Moon God and part of the Theban triad as the son of Amun and Mut
Khonsu is depicted as a youth wrapped in mummy-bandages. He holds a crook, flail and waas sceptre although in some instances he can be seen holding the djed pillar (the backbone of Osiris). He wears a menat necklace and has the side lock of youth plus a crescent of the full moon. His cult centre and principal place of worship was at Thebes where he had a temple within the precincts of the Temple of Amun at Karnak. Khonsu as a sky deity can also have the head of a hawk
It was thought that his name was derived from the words for placenta (kh) and king (nsw) and that he was the personification of the royal placenta, which was preserved after the birth of the king, wrapped in a cloth and fixed to the top of a pole, to become one of the four standards which were carried at the head of the royal procession. However, another train of thought is that his name comes from the verb “to cross over” giving the meaning “He who traverses [the sky]” – more appropriate for a moon god.
The nature of Khonsu in the Pyramid Age is quite different from his character at Thebes in the New Kingdom.
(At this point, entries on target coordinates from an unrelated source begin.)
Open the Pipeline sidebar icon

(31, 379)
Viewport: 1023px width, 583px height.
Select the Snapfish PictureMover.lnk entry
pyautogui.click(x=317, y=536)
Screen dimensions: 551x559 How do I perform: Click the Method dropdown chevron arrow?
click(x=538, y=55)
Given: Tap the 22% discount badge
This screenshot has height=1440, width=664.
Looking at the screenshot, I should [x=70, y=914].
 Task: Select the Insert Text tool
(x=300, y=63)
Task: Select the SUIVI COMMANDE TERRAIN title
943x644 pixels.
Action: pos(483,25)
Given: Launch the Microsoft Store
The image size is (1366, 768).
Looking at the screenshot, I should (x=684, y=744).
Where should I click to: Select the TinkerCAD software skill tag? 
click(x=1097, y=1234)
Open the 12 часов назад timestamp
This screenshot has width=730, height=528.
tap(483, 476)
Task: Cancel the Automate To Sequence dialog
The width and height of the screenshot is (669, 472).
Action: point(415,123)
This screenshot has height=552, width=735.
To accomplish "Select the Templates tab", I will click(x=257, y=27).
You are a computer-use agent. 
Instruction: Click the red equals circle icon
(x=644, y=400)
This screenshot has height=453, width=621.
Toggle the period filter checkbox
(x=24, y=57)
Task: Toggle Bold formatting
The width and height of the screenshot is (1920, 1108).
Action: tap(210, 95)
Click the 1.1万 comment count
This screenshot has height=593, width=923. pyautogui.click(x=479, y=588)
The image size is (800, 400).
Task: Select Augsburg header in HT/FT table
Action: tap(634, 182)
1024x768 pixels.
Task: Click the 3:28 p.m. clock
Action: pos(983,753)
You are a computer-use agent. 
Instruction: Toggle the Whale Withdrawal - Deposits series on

In the spell which aims to give the king power to hunt and eat certain deities, thereby absorbing their strength, Khonsu is seen as a bloodthirsty god who helps to catch and slay the victims.
Khonsu assisted Thoth to calculate time and he was also a healing god, the latter recorded on a stele found in his temple at Thebes purporting to have been erected in the reign of Ramses II but probably set up during either the Persian of Ptolemaic period in attempt to recall past glories.